De una guerra se saben dos cosas: que nunca se sabe cómo va a evolucionar, y que las cosas se van a poner peor de lo que se pensaba. Y quizá se pudiera decir lo mismo de una economía de guerra. Los riesgos se han ampliado, el descontento social se acumula por los altos precios, hábilmente capitalizados por fuerzas irresponsables y populistas, y las movilizaciones no han tardado en llegar, generando problemas de abastecimiento en algunos puntos del país. Un escenario ideal para la extrema derecha, que busca captar el descontento de la clase trabajadora ante la subida de los precios.
Así que es necesario hacer frente a esta situación, por varios motivos: en primer lugar, para lanzar un mensaje de confianza a los operadores económicos, que ven cómo la situación puede deteriorarse rápidamente con países al borde de la recesión económica, como Alemania, y mitigar de esta manera la toma de decisiones que puedan ampliar los problemas (como sería la fijación de precios y salarios con una expectativa de crecimiento de la inflación a largo plazo). En segundo lugar, para mitigar efectivamente los efectos de los altos precios energéticos en el consumo y la producción, bien a través de instrumentos transitorios, bien de reformas estructurales a medio plazo. Y, en tercer lugar, para reforzar la cohesión social y evitar un incremento de la desigualdad en un contexto de fuertes tensiones en el poder adquisitivo de los salarios y rentas más bajas.
Ésta debe ser la agenda de trabajo del Gobierno en la conformación de una economía de guerra, en la que, no nos engañemos, mientras los precios de la energía estén tan altos, España se va a empobrecer. La balanza por cuenta corriente, que tantas alegrías nos había dado desde la recuperación de la crisis económica de 2010-12, puede deteriorarse debido a los altos precios de gas y petróleo; y, tristemente, esta salida de divisas la tiene que pagar alguien. Así que de lo que se trata es de saber quién la va a pagar.

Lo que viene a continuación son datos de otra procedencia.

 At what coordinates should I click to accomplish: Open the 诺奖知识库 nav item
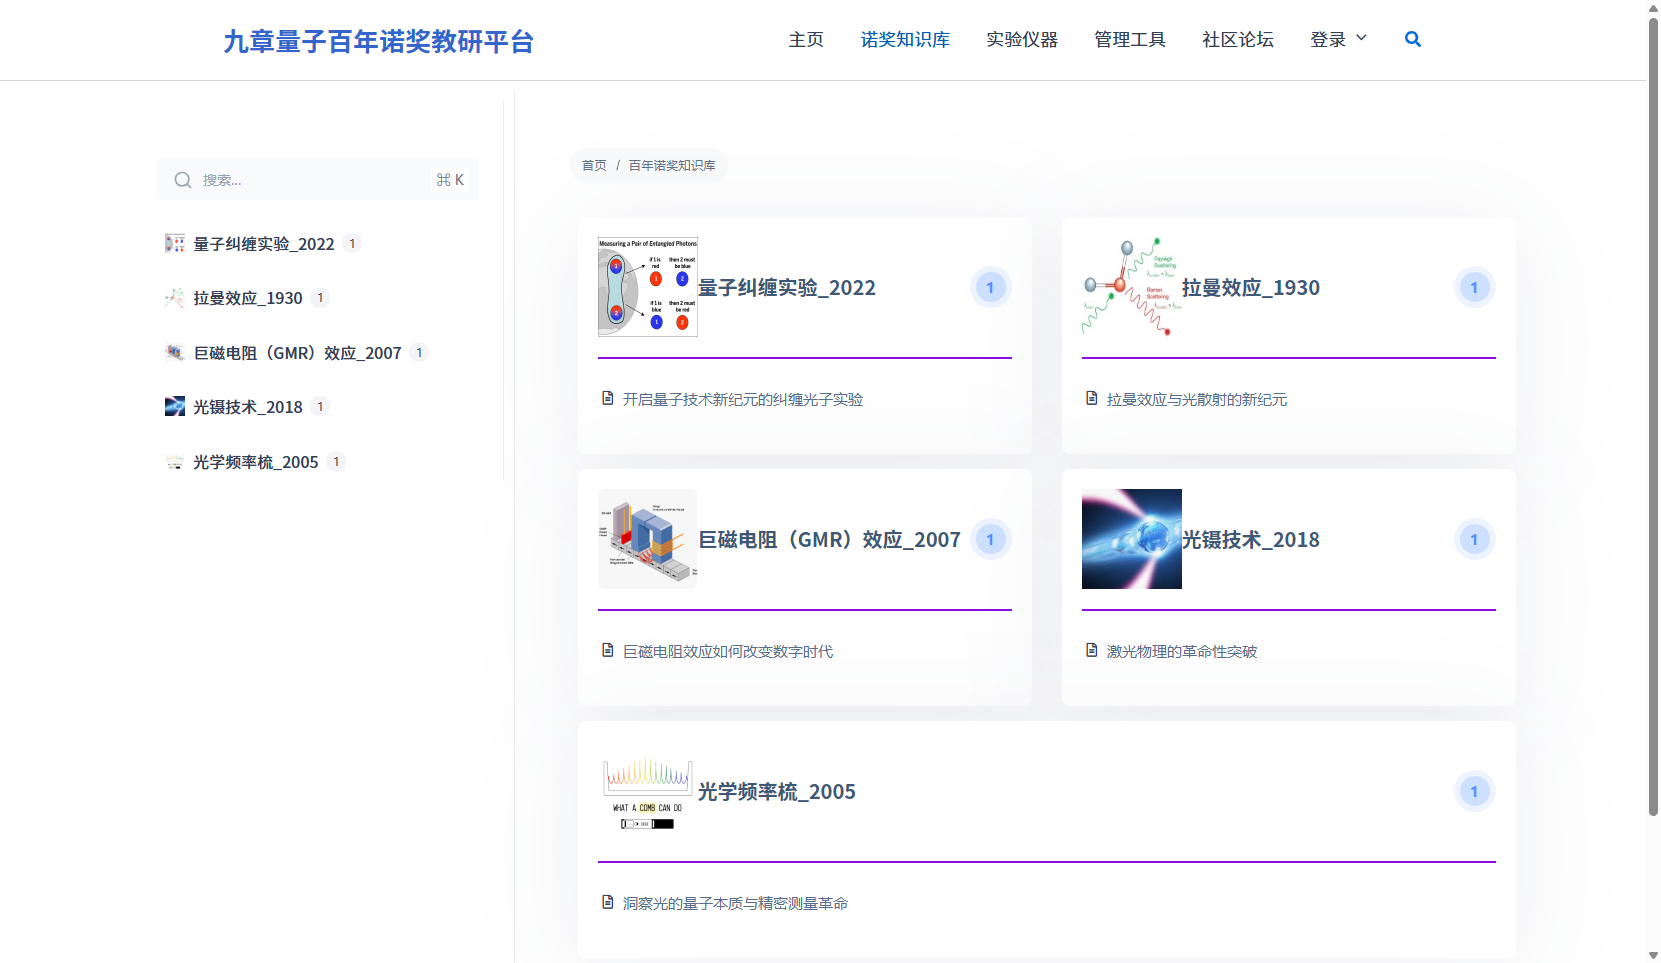905,39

Si la paga íntegramente el Gobierno, mediante una política de subvenciones y bajadas de impuestos, distorsionará la señal de los precios de mercado, algo que ya ocurrió en los primeros pasos de la crisis del 73, que en España acumuló sus efectos precisamente por una gestión irresponsable durante los primeros momentos. Si la pagan los trabajadores, el descontento social y la desigualdad crecerán tras una década con fuertes pérdidas y sólo leves recuperaciones de poder adquisitivo de los salarios. Si la pagan las empresas, los efectos sobre la inversión y la generación de empleo son inciertos; y si todo este coste se traslada a los consumidores vía precios, podemos entrar en una espiral inflacionaria que nos acerque a la crisis de los 70, donde los precios llegaron a alcanzar un crecimiento del 25%.
La solución menos mala de todas (pues no la hay buena) sería distribuir en coste entre empresas energéticas (a través de una mitigación de sus beneficios con un control de precios, sea cual sea su mecanismo), los márgenes de las empresas no energéticas, la moderación salarial y el apoyo del Gobierno a los sectores más vulnerables y expuestos. Un mix que requiere una base de acuerdo político y, sobre todo, social, que parece estar lejos de ser activado.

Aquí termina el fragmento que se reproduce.